___ GIVEN RECORDS

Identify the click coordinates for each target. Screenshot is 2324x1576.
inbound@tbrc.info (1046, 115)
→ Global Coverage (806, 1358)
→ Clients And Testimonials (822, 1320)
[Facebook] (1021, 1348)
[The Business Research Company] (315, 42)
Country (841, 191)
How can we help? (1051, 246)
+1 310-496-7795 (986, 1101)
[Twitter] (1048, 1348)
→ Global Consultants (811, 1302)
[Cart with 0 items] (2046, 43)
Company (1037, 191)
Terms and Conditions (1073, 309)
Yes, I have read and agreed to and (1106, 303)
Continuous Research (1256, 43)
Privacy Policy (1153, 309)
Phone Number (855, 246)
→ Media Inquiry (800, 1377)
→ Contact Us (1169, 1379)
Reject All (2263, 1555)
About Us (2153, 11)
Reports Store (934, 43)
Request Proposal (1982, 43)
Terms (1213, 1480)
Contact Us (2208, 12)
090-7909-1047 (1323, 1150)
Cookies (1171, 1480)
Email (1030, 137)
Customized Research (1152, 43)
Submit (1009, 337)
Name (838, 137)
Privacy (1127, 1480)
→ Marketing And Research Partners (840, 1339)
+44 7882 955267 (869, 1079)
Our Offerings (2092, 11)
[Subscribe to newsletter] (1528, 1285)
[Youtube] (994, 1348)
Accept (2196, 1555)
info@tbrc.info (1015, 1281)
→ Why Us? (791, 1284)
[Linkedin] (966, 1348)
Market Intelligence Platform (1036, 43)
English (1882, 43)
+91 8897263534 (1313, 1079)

______

**EXERCISE OBJECTIVE**
Print each entry exactly as it was written.

**WRITTEN REPLY**
Identify the click coordinates for each target. Screenshot is 2324x1576.
inbound@tbrc.info (1046, 115)
→ Global Coverage (806, 1358)
→ Clients And Testimonials (822, 1320)
[Facebook] (1021, 1348)
[The Business Research Company] (315, 42)
Country (841, 191)
How can we help? (1051, 246)
+1 310-496-7795 (986, 1101)
[Twitter] (1048, 1348)
→ Global Consultants (811, 1302)
[Cart with 0 items] (2046, 43)
Company (1037, 191)
Terms and Conditions (1073, 309)
Yes, I have read and agreed to and (1106, 303)
Continuous Research (1256, 43)
Privacy Policy (1153, 309)
Phone Number (855, 246)
→ Media Inquiry (800, 1377)
→ Contact Us (1169, 1379)
Reject All (2263, 1555)
About Us (2153, 11)
Reports Store (934, 43)
Request Proposal (1982, 43)
Terms (1213, 1480)
Contact Us (2208, 12)
090-7909-1047 (1323, 1150)
Cookies (1171, 1480)
Email (1030, 137)
Customized Research (1152, 43)
Submit (1009, 337)
Name (838, 137)
Privacy (1127, 1480)
→ Marketing And Research Partners (840, 1339)
+44 7882 955267 (869, 1079)
Our Offerings (2092, 11)
[Subscribe to newsletter] (1528, 1285)
[Youtube] (994, 1348)
Accept (2196, 1555)
info@tbrc.info (1015, 1281)
→ Why Us? (791, 1284)
[Linkedin] (966, 1348)
Market Intelligence Platform (1036, 43)
English (1882, 43)
+91 8897263534 (1313, 1079)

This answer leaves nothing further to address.